Research by Kai Feng Wu & Dana Karwas

read the paper (pre-publication) 

Our work addresses a novel technique for free navigation in a Virtual Reality film and explores the spatial - temporal narrative implications of such a technique.

With the increasing popularization of VR filmmaking, under current technology, filmmakers who choose to represent a realistic scene are faced with a choice between either graphically intensive real-time 3D rendering on a high-end VR system, or a solution based on Omnidirectional Stereoscopic (ODS) Imaging captured by a camera. Commonly known as 360 videos, they suffer from a fixed viewpoint. To address this specific issue, many recent advancements in the field proposed novel view reconstruction from spherical panoramas, planar image - based rendering, light field rendering, etc. for free-viewpoint navigation.

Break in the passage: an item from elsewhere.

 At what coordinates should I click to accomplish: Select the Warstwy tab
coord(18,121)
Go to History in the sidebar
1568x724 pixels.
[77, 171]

We explore the interactive implications of implementing such techniques for VR filmmaking. Specifically, the temporal relationship of viewpoints and the experience of navigating through them. From an initial proof of concept with a linear path, we continued to develop the technique through installations and experimented with an infinitely looping circular path around NYC grand central terminal’s clock tower.

We aim to integrate multiple optimizations and techniques into an easy-to-use open-source package for filmmakers. Including storage optimizations, novel view synthesis, and locomotion redirection. We have found that while the technical package is complicated to explain, the experience is delightfully intuitive. By sharing our discoveries with the world, we hope to enable filmmakers of the future to tell compelling stories that matter.

The interactive installation was developed and showcased at Yale CCAM in December 2021.

The resulting paper was accepted and will be published / demoed at ACM SIGCHI 2024.